Data quality guide

Data quality is your moat, this is your guide

/•/

Fortify your data, fortify your business: Why high-quality data is your ultimate defense.

A practical roadmap for creating a robust data quality system

Published

May 28, 2024

So far, we’ve cleared up confusion around what data quality is (and isn’t), the state of data quality testing today, and how a proactive data quality approach should guide the modern data team.

We’ve also drilled down to specific data quality metrics that help ground our conceptual understanding of data quality, as progress should be measured by a quantifiable path for improvement, and presented real case studies from leading data engineering teams who have figured it out.

Finally, we’ve also looked at where we should think more carefully about ensuring better data quality during the data lifecycle and how companies can best nurture a data quality mindset across functions and levels of responsibility.

We want our guide to be comprehensive and easy to map back to your context, no matter what technical stack or business model you operate in.

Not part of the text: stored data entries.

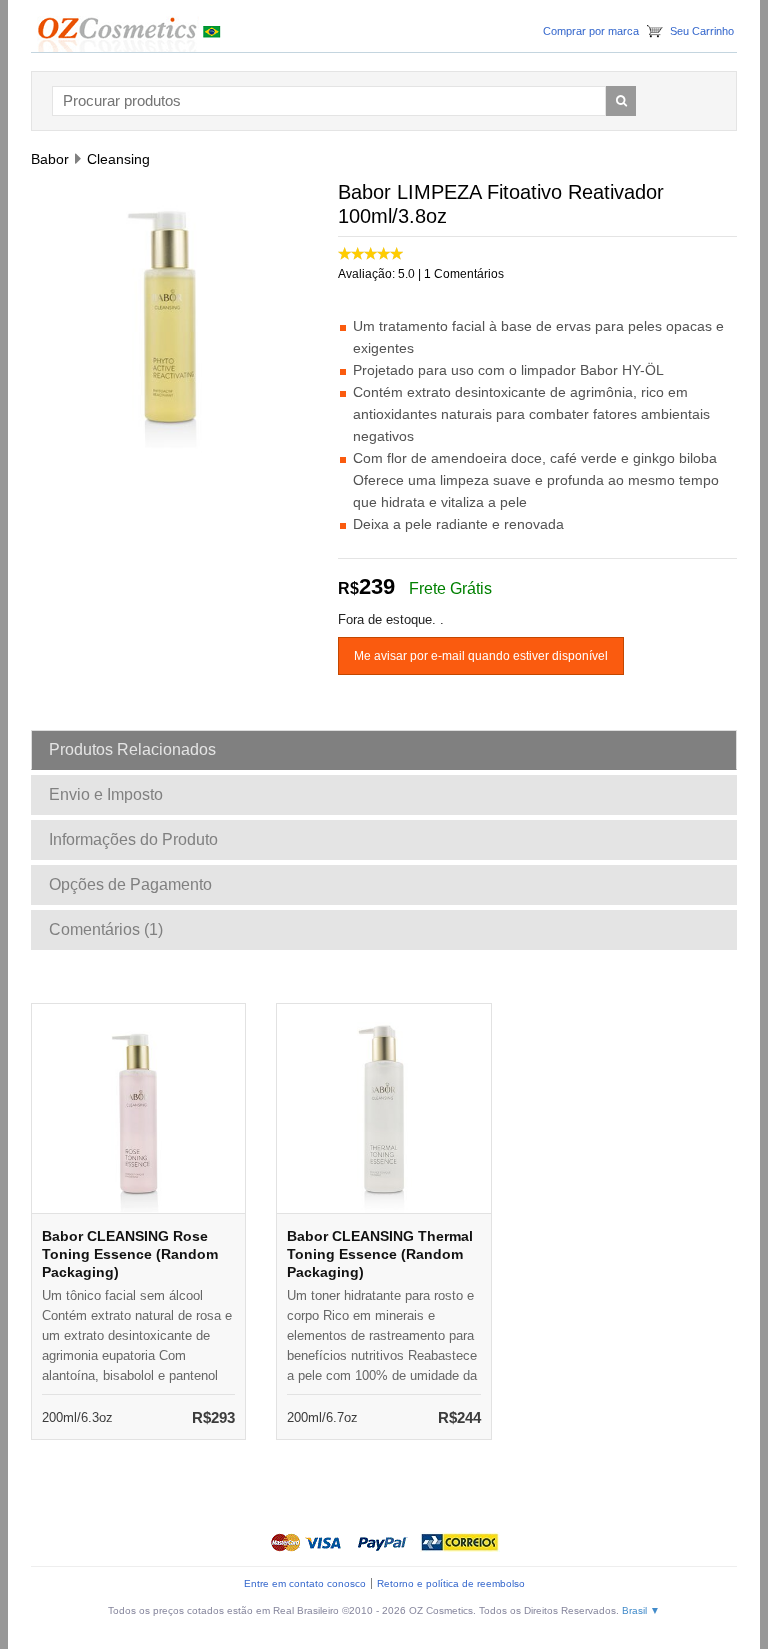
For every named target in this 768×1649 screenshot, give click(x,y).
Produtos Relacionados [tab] (132, 749)
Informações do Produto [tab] (133, 839)
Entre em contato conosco (305, 1583)
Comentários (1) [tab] (106, 929)
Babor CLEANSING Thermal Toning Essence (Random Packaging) (380, 1254)
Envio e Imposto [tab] (106, 794)
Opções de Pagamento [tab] (130, 884)
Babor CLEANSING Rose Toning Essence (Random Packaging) (130, 1254)
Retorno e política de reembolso (451, 1583)
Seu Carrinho (702, 31)
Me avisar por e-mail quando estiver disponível (481, 656)
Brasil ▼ (641, 1610)
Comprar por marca (591, 31)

In our final section, we’ll pull everything together and explain what you need to know to implement these new concepts.

What are the components of a data quality system?

Just as a castle relies on various elements for defense, a data quality system encompasses several components to safeguard the integrity and reliability of data. Your data quality system can be broken down into two major components: the depth of your CI system and which software engineering best practices you choose to integrate into your workflow.

Stone walls, towers, and moats

Oftentimes, we see that teams new to CI are overwhelmed by the technical and conceptual complexity of various setups they see, and end up putting off implementing even the most basic one that would improve their data quality system, since having one is better than having nothing in place at all.

Start with a wall

Teams expect systems to be perfectly optimized from day 1, but we’re all at different levels of readiness, capacity, and maturity. We think it’s ok to start small, like with a stone wall for basic defense.

Your foundational wall: Ad hoc SQL tests, dbt tests, and a whole lot of "eyeballing the data"—we all have to start somewhere!

‍

A stone wall for your castle isn’t sufficient for more sophisticated forms of attack, but they provide good enough protection and a framework for future iteration. Early-stage teams can often get away with basic ad hoc SQL tests that are created to validate basic data integrity, such as row counts and summary statistics. This allows them to establish foundational practices and gain confidence in their data processes, even though they’re still a pretty rudimentary form of protection.

Then, a tower

When you’re looking for a more fortified structure for defense, and a way to coordinate your counterattack, the next upgrade looks like a tower. This offers obvious advantages including an elevated vantage point for surveillance and defense.

Your watchtower: Data quality and governance checks built into your CI pipeline

As teams grow and mature, they can progressively advance to a CI setup. It might even be better this way, since you’ll get a more accurate sense of which tools make sense for your specific data quality workflow before you start automating it.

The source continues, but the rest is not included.